L’avenir incertain de la RDC et de Goma
La situation en RDC semble de plus en plus ingérable pour le gouvernement de Kinshasa, qui perd du terrain face aux rebelles. Le M23, avec le soutien du Rwanda, prend progressivement le contrôle de vastes portions du territoire, y compris des zones riches en ressources naturelles. La communauté internationale, bien qu’inquiète, semble hésiter à intervenir de manière décisive. Les Nations unies, par le biais de son envoyée spéciale, ont exprimé leur inquiétude face à l’escalade des violences et aux violations des droits humains, notamment les violences sexuelles et les recrutements forcés d’enfants.

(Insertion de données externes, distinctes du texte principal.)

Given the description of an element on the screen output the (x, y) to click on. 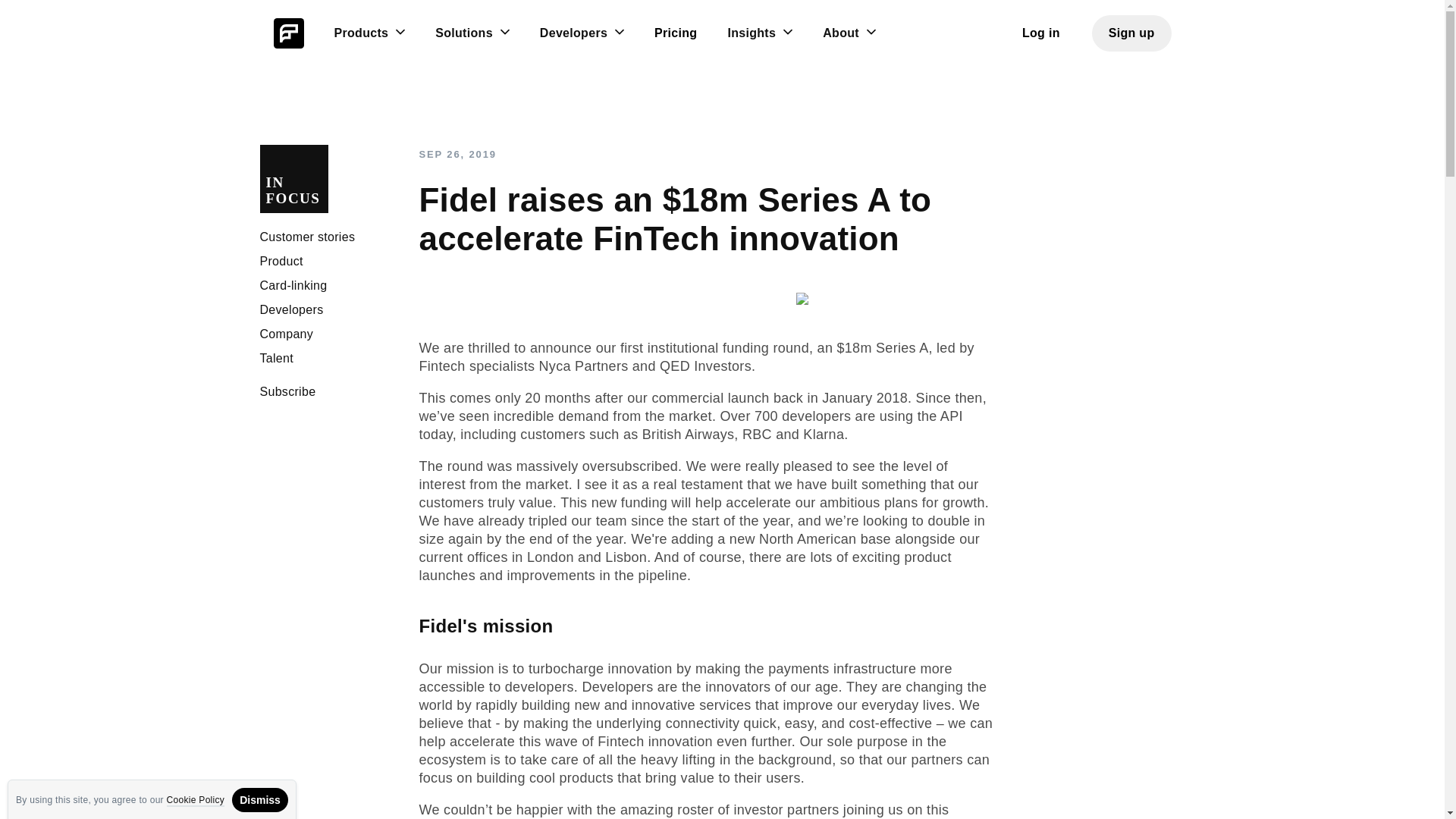
Log in (1041, 33)
Developers (291, 309)
Pricing (675, 33)
Sign up (1132, 33)
Product (280, 261)
Company (286, 334)
Talent (276, 358)
Customer stories (307, 237)
Card-linking (327, 178)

Alors que des milliers de civils fuient les combats, le sort de Goma reste incertain. Les habitants qui ont réussi à fuir la ville sont maintenant des déplacés, avec des conditions de vie de plus en plus précaires. Les autorités congolaises, quant à elles, appellent à la paix et à la négociation, mais la pression sur le gouvernement Tshisekedi monte chaque jour.
La RDC est à un carrefour, et la situation à Goma pourrait marquer un tournant décisif dans ce conflit de longue date. La communauté internationale se trouve désormais face à un dilemme : soutenir la RDC dans sa lutte contre les rebelles et le Rwanda ou intervenir directement pour rétablir la paix.